▸ Tasks to perform:
- a) Could you return, word for word, the part of the parabolic flight passage starting with "Alternatively, for partial" and going on through "and three hours."?
- b) How would you sum up the parabolic flight passage in two sentences?

The microgravity environment is created in the Airbus A310 ZERO-G flying the following manoeuvres (see Figure 2):
from steady horizontal flight, the aircraft climbs at 50° (pull-up, see Figure 3) for about 20 s with accelerations between 1.8 and 2 g;
all aircraft engines thrust is then strongly reduced for about 20 to 25 s, compensating the effect of air drag (parabolic free fall);
the aircraft dives at 42° (pull-out), accelerating at about 1.8 to 2 g for approximately 20 s, to come back to a steady horizontal flight.
Fig. 2. The parabolic flight manoeuvre of the Airbus A310 (Credit: Novespace)
Alternatively, for partial g parabolas at Moon and Mars g-levels, the engine thrust is reduced sufficiently to a point where the remaining vertical acceleration in the cabin is approximately 0.16g (Moon gravity) for approximately 25 s or 0.38g (Mars gravity) for approximately 32 s with angles at injection of 42° and 38° respectively for Moon and Mars parabolas.
These manoeuvres are flown separated by intervals of several minutes. Duration of intervals between parabolas can be arranged prior to the flight. A typical flight duration is between two and half and three hours.
Take-offs and landings are made at the Bordeaux airport, although other airports have been used in the past. Parabolas are flown in dedicated air zones over the Gulf of Biscaye.
Fig. 3: The Airbus A310 in pull-up (Photo: Novespace – Eric Magnan / Airborne Films)

▸ Entries supplied:
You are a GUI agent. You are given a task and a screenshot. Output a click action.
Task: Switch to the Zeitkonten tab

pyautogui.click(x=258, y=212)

==

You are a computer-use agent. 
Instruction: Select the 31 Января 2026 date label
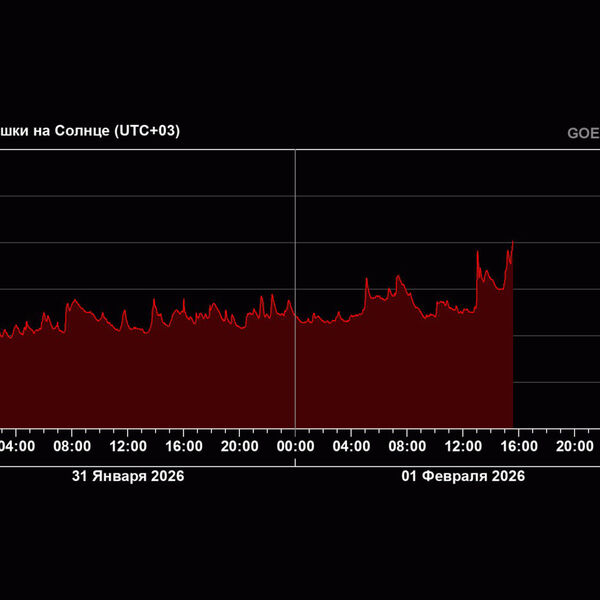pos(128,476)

* * *

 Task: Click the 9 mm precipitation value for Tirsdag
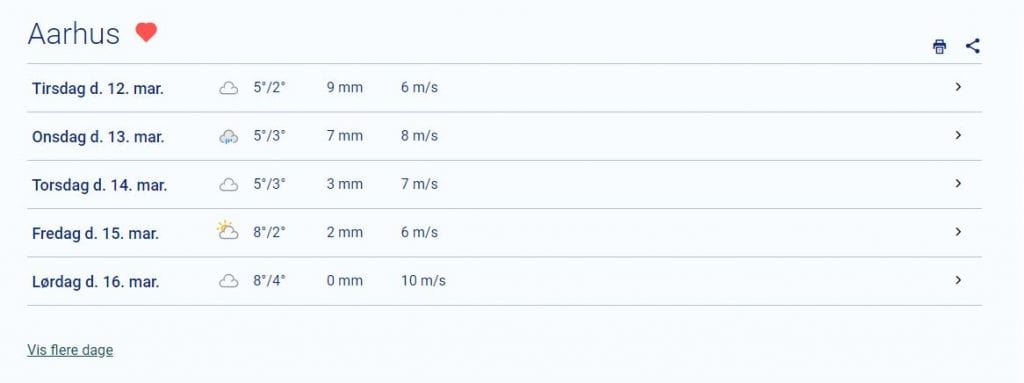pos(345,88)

▸ Results of the exercise:
- a)
Alternatively, for partial g parabolas at Moon and Mars g-levels, the engine thrust is reduced sufficiently to a point where the remaining vertical acceleration in the cabin is approximately 0.16g (Moon gravity) for approximately 25 s or 0.38g (Mars gravity) for approximately 32 s with angles at injection of 42° and 38° respectively for Moon and Mars parabolas.
These manoeuvres are flown separated by intervals of several minutes. Duration of intervals between parabolas can be arranged prior to the flight. A typical flight duration is between two and half and three hours.

- b) The Airbus A310 ZERO-G creates microgravity by climbing at 50° for about 20 s, then strongly reducing engine thrust for about 20 to 25 s of parabolic free fall, and finally diving at 42° to return to steady horizontal flight. Partial-g parabolas at Moon and Mars levels can also be flown, and the manoeuvres are spaced several minutes apart during flights of about two and a half to three hours, taking off and landing at Bordeaux airport and flying over the Gulf of Biscaye.